Exercise goal:
Write only the number of lines in the records beneath that hold "agent".
--- Data records ---
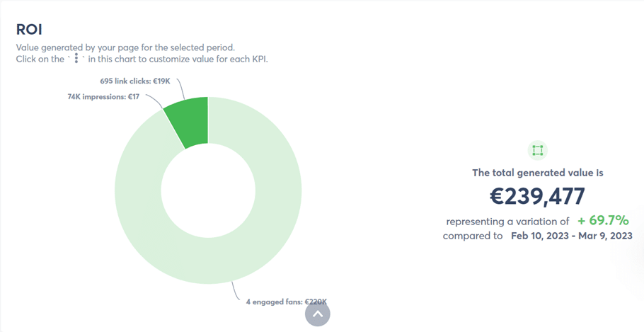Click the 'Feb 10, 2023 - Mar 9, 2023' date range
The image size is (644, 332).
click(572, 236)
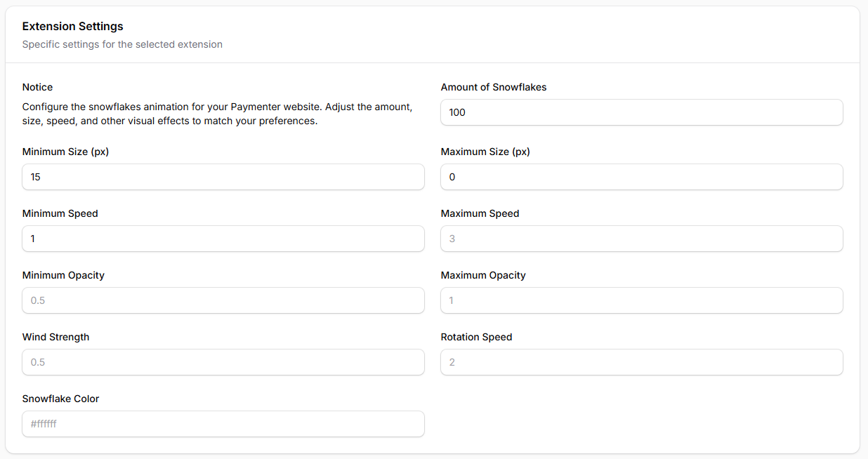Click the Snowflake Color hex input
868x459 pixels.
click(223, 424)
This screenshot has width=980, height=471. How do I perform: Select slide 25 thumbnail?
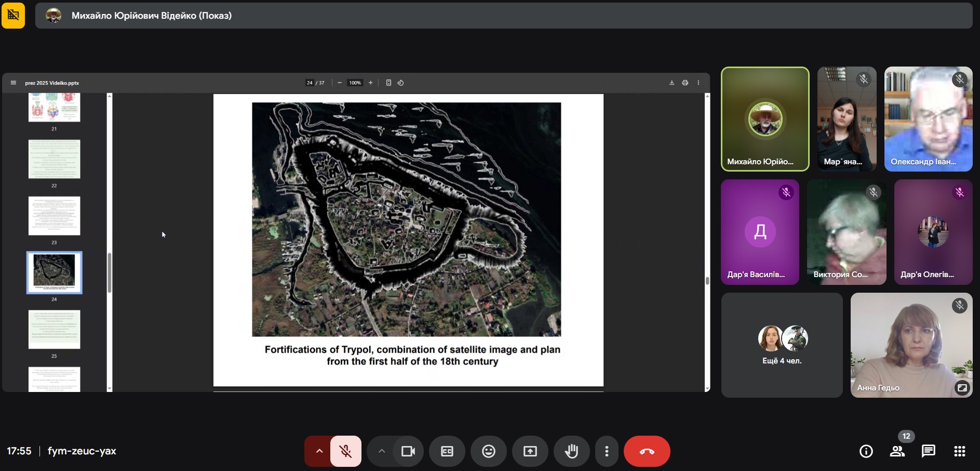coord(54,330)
---
--- Data records ---
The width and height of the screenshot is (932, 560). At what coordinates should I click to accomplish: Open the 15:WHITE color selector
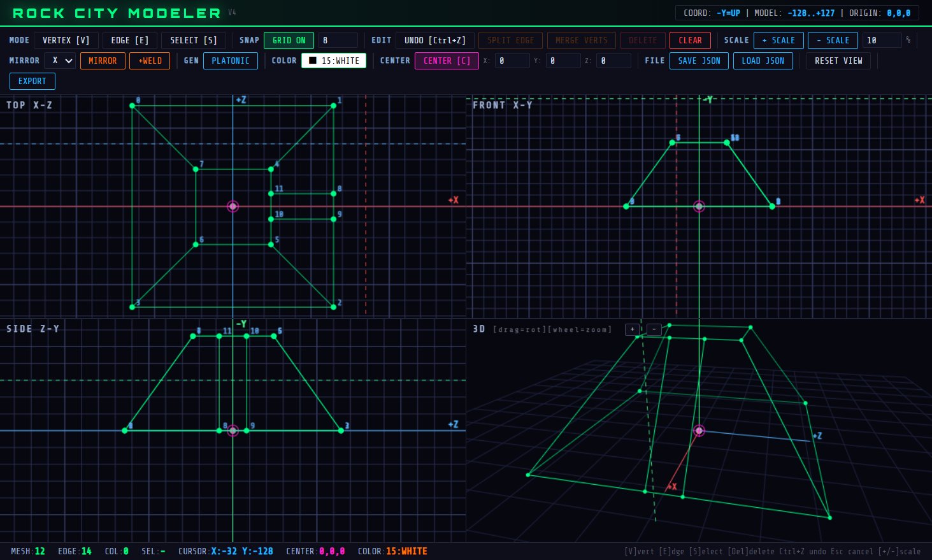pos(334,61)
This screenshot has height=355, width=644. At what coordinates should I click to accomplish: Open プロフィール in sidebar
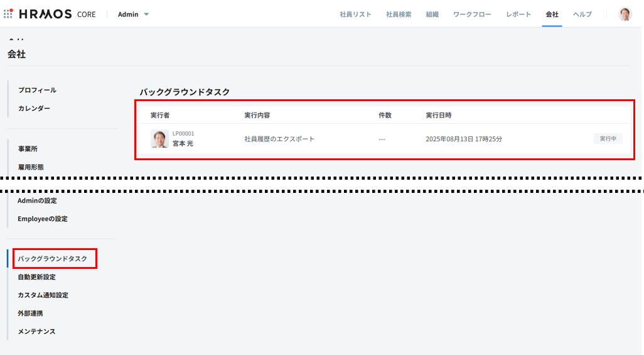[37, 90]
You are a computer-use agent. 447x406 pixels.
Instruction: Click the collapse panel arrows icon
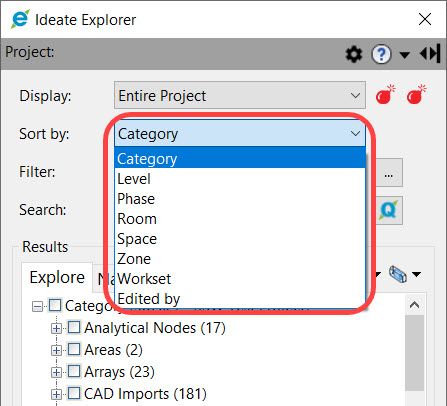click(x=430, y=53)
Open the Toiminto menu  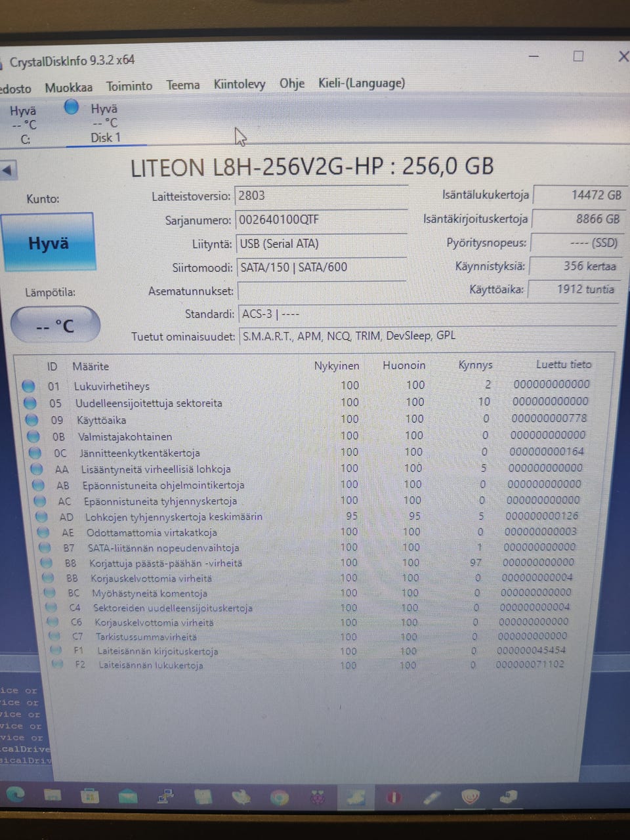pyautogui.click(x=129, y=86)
---
--- Data records ---
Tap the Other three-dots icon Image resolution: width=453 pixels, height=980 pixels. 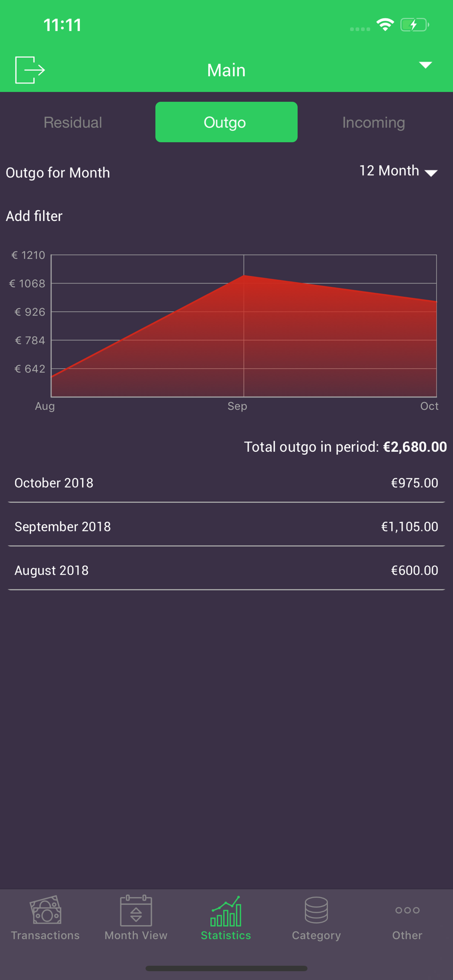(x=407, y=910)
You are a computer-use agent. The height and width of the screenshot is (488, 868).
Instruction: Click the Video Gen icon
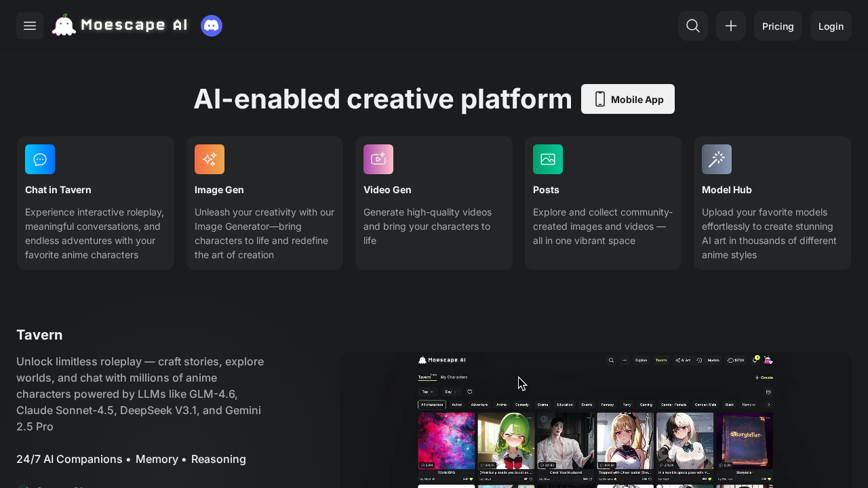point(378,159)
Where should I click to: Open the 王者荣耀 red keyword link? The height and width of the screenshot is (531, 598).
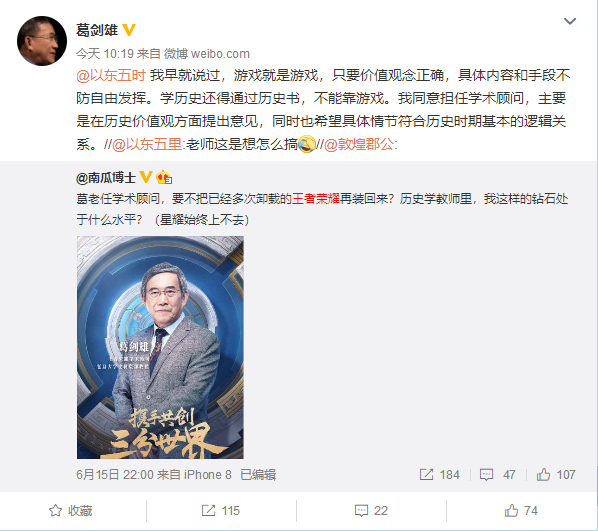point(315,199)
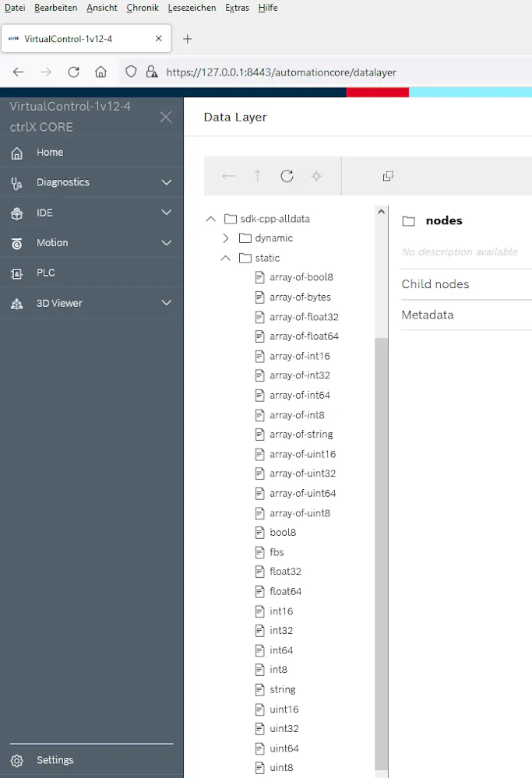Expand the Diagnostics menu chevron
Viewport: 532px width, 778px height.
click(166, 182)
---
Result for this exercise:
2